JACKSONVILLE, Fla. -- DNA tests are very popular. But have you ever wondered if what those DNA tests tell you is accurate? We have. So we sent in the same DNA sample to several different companies to see if we’d get the same results.
My family keeps family photos and family records, and we retell family stories.
So I submitted my DNA to not just one DNA testing company, but to three companies: My Heritage, Ancestry.com, and 23 and Me.
I wanted to see if the companies would give me the same results.
While I waited on the results, I spoke with Dr. Matt Gilg, a genetics professor at the University of North Florida.
"So what they’re doing is analyzing those million or so positions that are different in the human genome among different people," Gilg said. "And essentially they can assign each position to a starting point or to an origin."

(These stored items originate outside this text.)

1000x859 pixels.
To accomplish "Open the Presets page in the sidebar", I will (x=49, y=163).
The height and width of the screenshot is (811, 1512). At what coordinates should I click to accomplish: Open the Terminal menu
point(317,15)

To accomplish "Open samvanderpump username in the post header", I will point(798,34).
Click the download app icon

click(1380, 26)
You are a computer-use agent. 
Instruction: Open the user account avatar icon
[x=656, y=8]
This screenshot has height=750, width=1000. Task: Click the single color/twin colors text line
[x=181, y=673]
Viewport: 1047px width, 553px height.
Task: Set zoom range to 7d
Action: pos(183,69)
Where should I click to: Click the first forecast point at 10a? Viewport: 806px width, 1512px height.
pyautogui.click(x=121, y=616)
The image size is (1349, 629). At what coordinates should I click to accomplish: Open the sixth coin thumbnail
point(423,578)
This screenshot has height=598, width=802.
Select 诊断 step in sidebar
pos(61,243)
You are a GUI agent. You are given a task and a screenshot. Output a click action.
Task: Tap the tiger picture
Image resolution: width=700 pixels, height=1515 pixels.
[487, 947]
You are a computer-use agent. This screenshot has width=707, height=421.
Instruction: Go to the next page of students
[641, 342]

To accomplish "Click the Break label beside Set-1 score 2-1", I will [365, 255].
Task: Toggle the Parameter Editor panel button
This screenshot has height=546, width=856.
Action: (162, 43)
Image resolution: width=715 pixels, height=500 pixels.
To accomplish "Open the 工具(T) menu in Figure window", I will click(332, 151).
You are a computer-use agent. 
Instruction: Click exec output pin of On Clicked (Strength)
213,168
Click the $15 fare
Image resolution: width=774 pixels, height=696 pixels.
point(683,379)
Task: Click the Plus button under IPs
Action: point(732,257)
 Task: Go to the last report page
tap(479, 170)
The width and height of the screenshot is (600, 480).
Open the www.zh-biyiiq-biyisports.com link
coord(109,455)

Gilg said all the companies use the same kind of science and that science is better at determining which continents you’re from such as being "African, Australian, Asian, European. Those kinds of difference are much easier to pick up."
But when it comes down to pinpointing specific countries you’re from, such as "Germany vs. Ireland or France or something like that. Those differences are going to be more fuzzy," he explained.
Overall, Gilg predicted I would get similar results from all the companies.
"You might see some differences in details, but I think the main story is going to be the same among all of them," he noted.
He even said one company’s science may not be better than the other.
"If it was up to me, I’d probably do the cheapest one," Gilg said.
After weeks of waiting, the results started coming in.
And, there was a surprise.
While the My Heritage results showed I am 92.8 percent European, it also showed I am 7.2 percent African.
That was interesting to me. I did not expect that.
The other tests results were similar, but not the same!
The 23 and Me results show I am 99.6 percent European and only .4 percent African.
Ancestry.com is similar, saying I am about 98 percent European and less than 1 percent African.
And then again, there’s My Heritage showed I have much more African in me: 92.8 percent European and 7.2 percent African.
I shared the results with my father, Warren Clark. When he heard about the 7.2 percent African he said, "Really? How about that. I like that, actually. That’s jazzes things up!"
While I like the idea I am made up of a culture no one in my family knew about, I also know what it could mean.
"We have a history, a very bad history of enslaving people here in the U.S.," my father said. "That may well be, that that part of our background came from that. You can always hope love would’ve been involved, but with slavery, it may well not have been."
Gilg explained even one person can make a mark on your genetic story.
"It’ll stick around and it’s quite possible that even 100 generations after the fact, you could have a sign that person was there," he noted.
And while I know some of the faces and names and stories from my family, these DNA tests – even though slightly different -- gave me insight to what I don’t know… and to the stories I now want to uncover.